We might define a Gopher struct that has Name, Color, and maybe Price. The Store method in that interface takes a context and a Gopher, returning an error. The Retrieve method takes a context and a gopher name, returning a Gopher plus an error.

Then, in the real code, we have some Postgres struct that implements Storer, so if we inject Postgres into our code, it’ll compile and just work. Then we can do a constructor or something to set it up.

But in the main function, you might do postgres.NewStore to build your Postgres store, and then pass that into gopher.NewStore to create the higher-level logic. Then you can do stuff like gs.Store(ctx, someGopher) and so on.

But let’s say we want to test it. We can do an integration test, but maybe that’s cumbersome. So we’ll use GoMock.

If I define the interface in store.go, I can generate the mock by running Mockgen and pointing it at that file, telling it to generate into mock_store_test.go for the Storer interface.

Then in my test code, I create a gomock.Controller, a mockStorer, and inject it into my Gopher store. So if I want to test that the store method handles an error properly, I do: mockStorer.EXPECT().Store(ctx, gopher).Return(errors.New("some DB error")).

Then I call gs.Store(ctx, gopher). If I get no error, or the wrong one, my test fails. Otherwise, if it’s the correct error, the test passes. That’s how GoMock helps.

If I want to test success, I just have that call return nil. If I want to test a conflict error or a not-found error or a retry scenario, I can do that too.

I can chain calls or specify Times() or InOrder, all of which GoMock supports. If my code has logic like “try three times, then fail,” I can have the first two calls return some “retryable” error, and the last call return success, so I confirm that the logic does indeed keep trying.

This is a big advantage over a real environment test if it’s tricky to simulate those conditions. Also, GoMock argument matching can be very strict or we can say gomock.Any() for arguments if we don’t care exactly what they are.

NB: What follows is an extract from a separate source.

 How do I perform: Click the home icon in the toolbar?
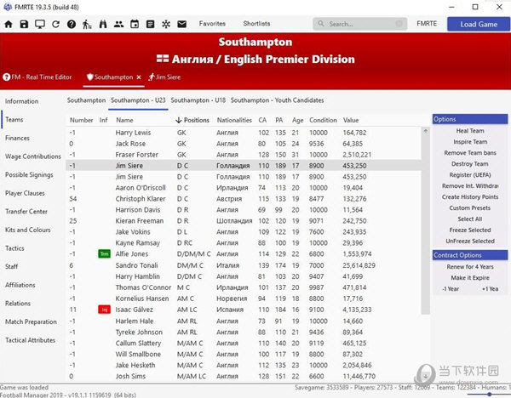[9, 24]
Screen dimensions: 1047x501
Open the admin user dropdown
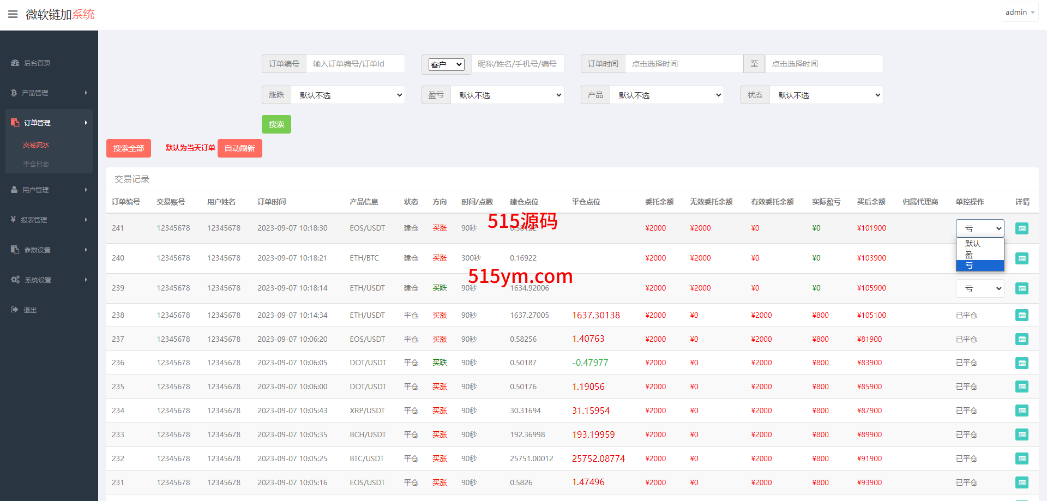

That’s helpful in certain scenarios, like contexts that might include certain metadata or vary slightly from test to test.

We also talked about how to handle installing GoMock as a local tool, or using GoGenerate to run the Mockgen command automatically whenever we change an interface.

That’s great because we don’t have to remember the command or rely on a global version. We can do a tools.go file with something like: // go:generate go run github.com/golang/mock/mockgen -destination=./gopher/mock_store_test.go -package=gopher_test github.com/you/yourrepo/gopher Storer.

Then we do go generate ./... and everything regenerates. Some teams commit mocks; some generate them on the fly. It’s up to you.

Either way, we pin the GoMock version so we don’t get random diffs. All of this is basically the workflow for how we can mock dependencies in Go using GoMock.

We covered what mocking is, how it helps isolate tests, how to install and generate mocks, how to use them in your tests, and how to automate the generation process.

I hope it helps you see how to avoid the complexity of writing mocks by hand. Give GoMock a try; it’s a really nice tool.

I’ve been using it for many years, and it’s pretty standard at places that rely on Go heavily, like Uber. See you in the next tutorial, and take care.